Analysis has approached this theoretical paradox from various angles. The treatment that currently predominates is the physicalist model, which claims the mind can be exhaustively explicated by scientific procedures operating in the context of a knowledge of the physical world. Whatever first person experience is, it will be subsumed someday by materialistic theory, whatever this matter turns out to be, becoming functionally though perhaps not pragmatically obsolete, subjected to causal explanations based solely on theoretical and technological data, as if the brain is a machine or computer shrouded in mystery, the definitive principles of which are still to be revealed. This is the most rhetorically prevalent tact: science discovers that specific kinds of neuron firing correlate with a phenomenon like emotion, so emotions are essentially neurons firing in some way that will soon be further described. It has never made much headway in philosophy, as this discipline wants to get to the bottom of everything rather than making preemptive assumptions or propagandistic claims, though philosophy’s speculative rationations cannot really match the clout of scientific modeling with its surpassing practicality.
Two contemporary approaches to qualia suggested by philosophers are strong and weak supervenience. Strong supervenience claims that subjectivity-based descriptions and physicalist science provide equivalent definitions of the mind, so that materialism will never antiquate its rival. “I feel sad” will never be less valid, accurate or certain than “neurons of the frontal lobe have synapsed” or something similarly mechanistic. Weak supervenience proposes there are mental phenomena that cannot be explained by physicalist science because of either the observational complications of experimenting with cognition or the possibility that mind is an entirely different sphere of causality with its own natural laws, so our theories of qualitative consciousness will never be matched or exceeded by mechanistic theories, which would be something like mental health counseling replaced with or superseded by neuroscience.
An older proposal reverses the orientation of matter to mind, with the material world being content of a spiritually aware cosmos of much greater though mysterious scale, perhaps with our relatively narrow perception existing in the mind of God. This is a common view of many ancient mysticisms and traditional strains of religion; it was elaborated in some depth by George Berkeley, an influential 17th century Irish philosopher, and continually surfaces in all kinds of ruminations on consciousness. By contrast, behaviorism propounds the opposite kind of idea, that asserting anything at all about a realm of mind and its supposedly distinct operations is unnecessary for explanatory purposes, with research on overt behavior providing all the knowledge we need to understand and predict human action. In this framework, any concepts of mind itself, as its own causal domain, are subsidiary and possibly dispensable in relation to theories of the conditioning operative upon organisms.

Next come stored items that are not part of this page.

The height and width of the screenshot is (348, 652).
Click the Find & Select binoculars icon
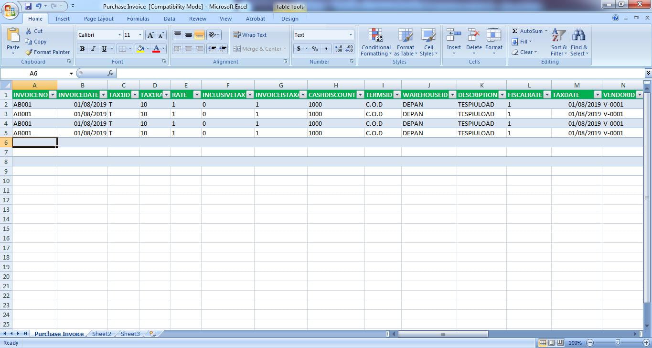click(x=578, y=36)
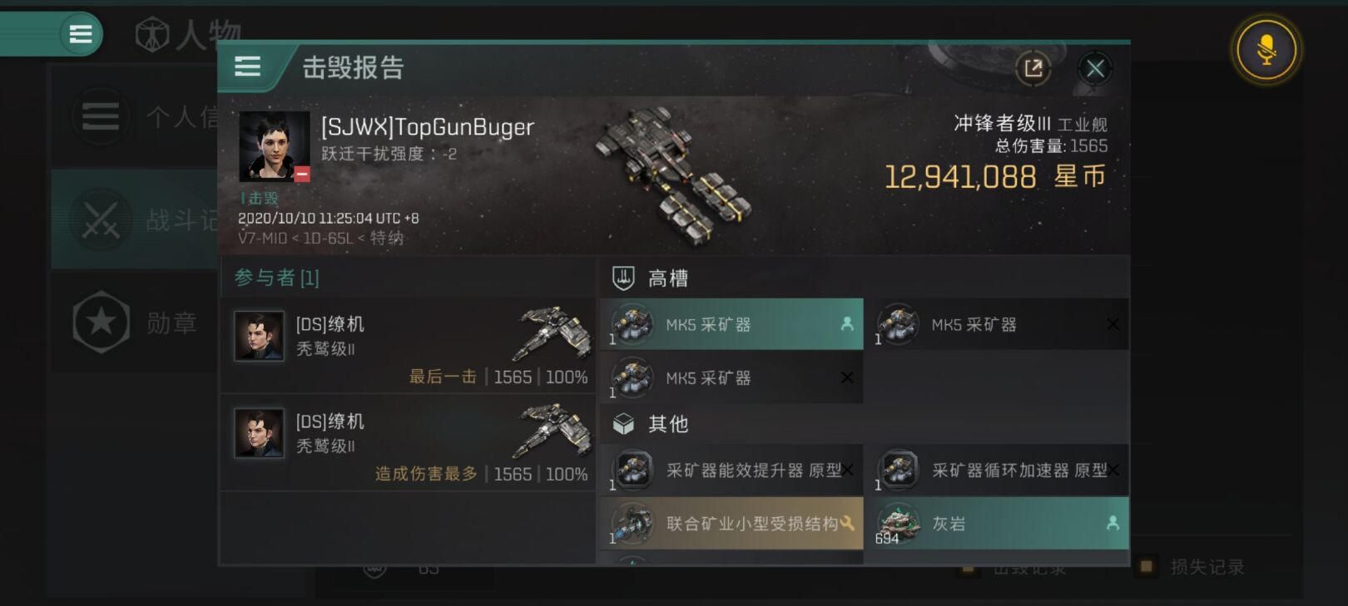Image resolution: width=1348 pixels, height=606 pixels.
Task: Tap the MK5 采矿器 in right column
Action: 998,324
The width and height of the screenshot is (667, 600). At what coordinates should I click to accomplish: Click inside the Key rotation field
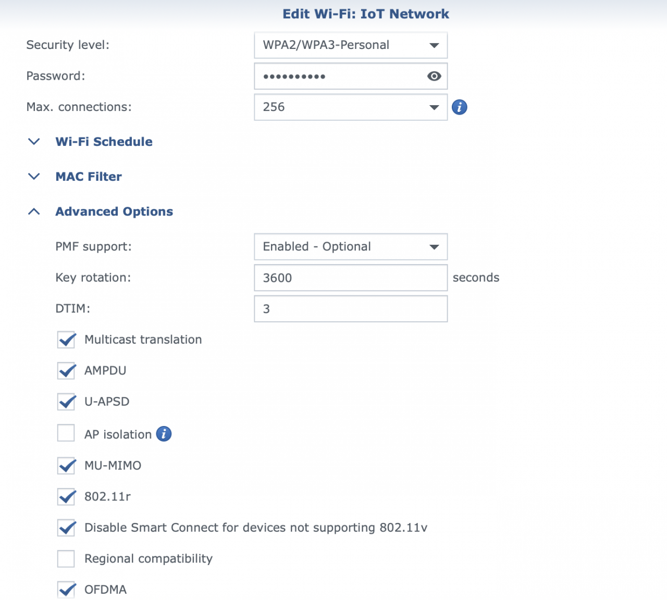click(x=350, y=278)
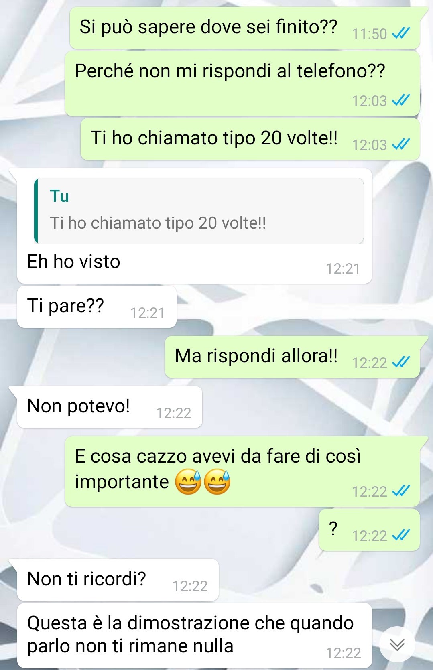Select the 'Questa è la dimostrazione' message bubble
Viewport: 433px width, 670px height.
tap(195, 635)
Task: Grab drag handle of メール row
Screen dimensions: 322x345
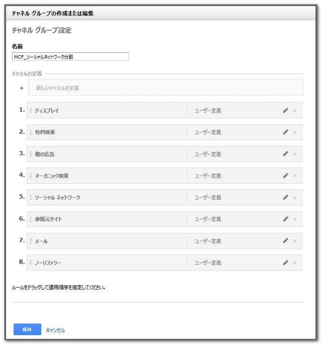Action: (31, 241)
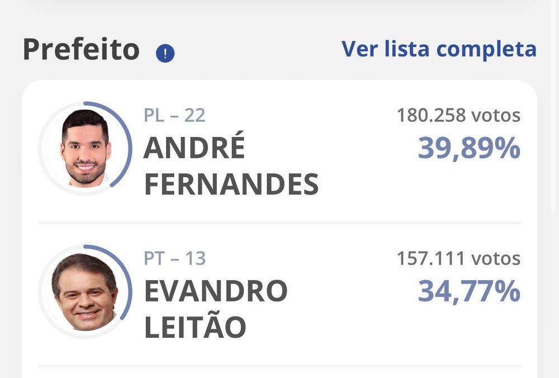
Task: Click André Fernandes' candidate photo
Action: (86, 148)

A newer theoretical approach is computational modeling, which is based on the principle that activity of the brain exists in its characteristic forms to fulfill particular functions, and these recurring tasks can be simulated in different mediums such as powerful computer programs, enabling researchers to assemble features of cognition without understanding microscopic matter and biochemical processes down to the last detail, something that may very well be impossible without huge unforeseen advances. We may not be able to fabricate an actual brain in total, but computers can perhaps approximate many brain states studied in research settings, like those concurrent with specific kinds of thought or fear response, holding much technological promise.

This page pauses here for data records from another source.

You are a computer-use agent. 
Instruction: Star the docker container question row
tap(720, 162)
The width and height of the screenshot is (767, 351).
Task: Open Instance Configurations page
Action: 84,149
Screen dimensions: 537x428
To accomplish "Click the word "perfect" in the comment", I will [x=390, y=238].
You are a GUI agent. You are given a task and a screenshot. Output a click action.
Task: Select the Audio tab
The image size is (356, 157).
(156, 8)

A further research trajectory concerns itself with mental phenomena that have not been documented in any substantial way up to this point, such as telepathy, synchronicity, all kinds of paranormal perceptions and experiences, but which ignite widespread interest and have allegedly been glimpsed in enough fringe investigations to deserve attention from science. It seems that verifying and theorizing in this largely untapped field of examination could potentially revolutionize our concepts of mind, matter and evolution.